ラ フランスが登場した時以来のバラ界における革命だったのではないかと思います。
おすすめのイングリッシュローズ
オールドローズの良さも持っていますが、イングリッシュローズはれっきとしたモダンローズです。おすすめの品種を少しご紹介します。
セプタード アイル
コロンとした丸っこいカップ咲きの花を数え切れないほど咲かせます。クラシカルな形と柔らかいピンク色がとても可愛いですね。中心から時折覗かせる黄色い雄しべも可憐。シュラブですが枝がよく伸びます。
グラハムトーマス
イングリッシュローズを代表するバラ。温かみのある黄色いつるバラで、壁面などへの誘引にも向いているほど枝がよく伸びます。2009年の世界バラ会議でバラの殿堂入りを果たしている品種。まさに名花ですね。
ストロベリーヒル
丸みのあるロゼット咲きが特徴。外側が薄く、内側へ行くほど濃いローズピンクになる中輪の花を咲かせます。花色が美しく魅了されますね。丈夫なシュラブ樹形なので、つるのように伸ばしてフェンスやアーチに誘引するのも良いでしょう。
ウィリアム モリス
アプリコットピンクの花弁たっぷりの綺麗な形のロゼット咲き。シュラブ樹形です。華やかでこちらの品種もとても人気がありますね。小型のつるバラとして活用することが可能で、花付きも良く繰り返しよく咲きます。
アンブリッジ ローズ
アプリコットピンクが可愛らしい品種で、咲き始めはカップ咲き、咲き進むとロゼット咲きへと変化していきます。まさにイングリッシュローズらしい花形。とても丈夫で樹勢も良いため、よく花を付けてくれますよ。
まとめ
四季咲き性の特性を持ったモダンローズは、一年を通してバラを楽しむことができます。改めてラ フランスの登場は、歴史に残る出来事だったんだと実感せざる負えませんね。

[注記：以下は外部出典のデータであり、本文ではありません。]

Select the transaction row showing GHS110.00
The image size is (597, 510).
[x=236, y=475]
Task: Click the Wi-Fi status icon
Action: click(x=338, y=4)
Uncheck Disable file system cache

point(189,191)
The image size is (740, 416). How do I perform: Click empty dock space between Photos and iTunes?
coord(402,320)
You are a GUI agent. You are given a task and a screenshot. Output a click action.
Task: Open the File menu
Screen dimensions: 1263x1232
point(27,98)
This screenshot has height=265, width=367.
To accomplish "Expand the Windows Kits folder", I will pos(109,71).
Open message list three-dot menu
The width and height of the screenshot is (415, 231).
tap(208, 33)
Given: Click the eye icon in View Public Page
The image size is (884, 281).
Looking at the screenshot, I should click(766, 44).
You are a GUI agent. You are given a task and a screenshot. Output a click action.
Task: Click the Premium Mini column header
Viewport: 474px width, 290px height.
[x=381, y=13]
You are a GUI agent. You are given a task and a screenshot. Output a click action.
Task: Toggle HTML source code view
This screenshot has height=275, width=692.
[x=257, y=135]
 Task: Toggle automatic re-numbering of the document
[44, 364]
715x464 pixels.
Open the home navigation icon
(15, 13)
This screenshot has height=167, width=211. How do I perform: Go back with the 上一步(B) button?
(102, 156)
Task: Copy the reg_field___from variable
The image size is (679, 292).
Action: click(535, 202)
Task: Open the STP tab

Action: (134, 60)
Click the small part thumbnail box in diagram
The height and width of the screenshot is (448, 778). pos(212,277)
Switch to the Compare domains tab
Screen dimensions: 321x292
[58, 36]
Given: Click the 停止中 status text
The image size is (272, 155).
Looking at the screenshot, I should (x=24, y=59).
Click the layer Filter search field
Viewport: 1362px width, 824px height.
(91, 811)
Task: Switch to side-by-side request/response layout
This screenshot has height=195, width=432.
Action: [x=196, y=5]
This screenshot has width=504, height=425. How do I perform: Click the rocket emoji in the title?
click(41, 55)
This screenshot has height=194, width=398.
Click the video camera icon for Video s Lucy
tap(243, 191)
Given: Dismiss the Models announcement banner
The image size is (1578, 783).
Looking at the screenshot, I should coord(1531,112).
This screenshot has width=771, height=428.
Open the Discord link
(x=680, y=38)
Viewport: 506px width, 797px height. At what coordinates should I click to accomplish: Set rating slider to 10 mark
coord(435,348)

毎年どんな新品種が出てくるのか楽しみにしていますが、今後ラ フランスやイングリッシュローズのような、革命的ばバラも出てくることでしょう。そんなバラとの出会いも楽しみです。
モダンローズにはモダンローズの、オールドローズにはオールドローズの良さがあるので、両者を上手く取り入れながら、庭作りを楽しめると良いと思います。